The config for each environment in Kubernetes looks something like this:
apiVersion: secrets.infisical.com/v1alpha1
kind: InfisicalSecret
metadata:
name: infisicalsecret
namespace: project-name
spec:
hostAPI: https://app.infisical.com/api
resyncInterval: 15
authentication:
universalAuth:
secretsScope:
projectSlug: slug
envSlug: prod
secretsPath: "/"
credentialsRef:
secretName: universal-auth-credentials
secretNamespace: default
managedKubeSecretReferences:
- secretName: managed-secret
secretNamespace: project-namespace
creationPolicy: "Orphan"
Each InfisicalSecret resource is used to configure how, where, and how often the Infisical Operator will sync secrets from the cloud (or a self-hosted instance).
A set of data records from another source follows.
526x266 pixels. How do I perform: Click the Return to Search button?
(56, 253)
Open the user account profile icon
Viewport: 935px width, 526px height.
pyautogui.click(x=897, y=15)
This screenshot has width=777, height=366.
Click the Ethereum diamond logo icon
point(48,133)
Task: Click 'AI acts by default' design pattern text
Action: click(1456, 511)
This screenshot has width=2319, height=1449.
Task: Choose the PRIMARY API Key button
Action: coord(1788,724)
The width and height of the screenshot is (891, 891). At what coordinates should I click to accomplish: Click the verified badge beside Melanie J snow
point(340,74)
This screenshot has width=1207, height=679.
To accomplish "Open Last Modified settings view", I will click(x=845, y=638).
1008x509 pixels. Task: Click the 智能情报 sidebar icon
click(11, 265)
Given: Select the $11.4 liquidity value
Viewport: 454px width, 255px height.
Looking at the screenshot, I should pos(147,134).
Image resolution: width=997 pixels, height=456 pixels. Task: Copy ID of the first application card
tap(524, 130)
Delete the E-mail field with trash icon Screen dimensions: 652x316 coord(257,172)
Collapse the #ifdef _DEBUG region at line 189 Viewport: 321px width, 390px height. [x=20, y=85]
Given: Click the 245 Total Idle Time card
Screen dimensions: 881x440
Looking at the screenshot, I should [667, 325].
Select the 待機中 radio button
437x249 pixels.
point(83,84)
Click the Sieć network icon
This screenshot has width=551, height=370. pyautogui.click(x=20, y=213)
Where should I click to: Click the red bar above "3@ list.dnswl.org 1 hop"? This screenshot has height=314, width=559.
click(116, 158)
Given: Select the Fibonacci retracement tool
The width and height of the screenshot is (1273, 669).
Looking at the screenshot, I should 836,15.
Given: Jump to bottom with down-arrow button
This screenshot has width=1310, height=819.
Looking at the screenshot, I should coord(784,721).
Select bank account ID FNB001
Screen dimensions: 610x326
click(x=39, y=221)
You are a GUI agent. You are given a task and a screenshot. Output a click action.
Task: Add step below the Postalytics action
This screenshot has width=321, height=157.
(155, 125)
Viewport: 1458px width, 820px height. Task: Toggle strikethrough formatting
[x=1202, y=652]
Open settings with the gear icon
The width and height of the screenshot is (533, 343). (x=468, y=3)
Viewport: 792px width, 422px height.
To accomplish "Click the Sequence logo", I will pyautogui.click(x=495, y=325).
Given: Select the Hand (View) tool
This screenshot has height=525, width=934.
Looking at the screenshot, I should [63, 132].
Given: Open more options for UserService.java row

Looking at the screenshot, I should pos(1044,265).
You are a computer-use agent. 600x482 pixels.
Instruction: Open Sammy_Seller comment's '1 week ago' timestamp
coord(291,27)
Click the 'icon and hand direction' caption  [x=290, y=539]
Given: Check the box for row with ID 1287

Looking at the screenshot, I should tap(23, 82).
From there, once the secrets are consolidated, you can inject them selectively into your Kubernetes deployments:
apiVersion: apps/v1
kind: Deployment
metadata:
name: project-api
labels:
app: project-api
namespace: project
spec:
replicas: 1
selector:
matchLabels:
app: project-api
template:
metadata:
labels:
app: project-api
spec:
containers:
- name: project-api
image: app-image:latest
imagePullPolicy: Always
ports:
- containerPort: 3000
env:
- name: PORT
valueFrom:
secretKeyRef:
name: managed-secret
key: PORT
optional: false
- name: DEV
valueFrom:
secretKeyRef:
name: managed-secret
key: DEV
optional: false
- name: DATABASE_URL
valueFrom:
secretKeyRef:
name: managed-secret
key: DATABASE_URL
optional: false
...
To Recap
Throughout this project, we developed a robust way of syncing secrets between local developer machines & Infisical to ensure a consistent environment between developers. Additionally, we used the Infisical Kubernetes Operator to sync production secrets into the cluster from the cloud.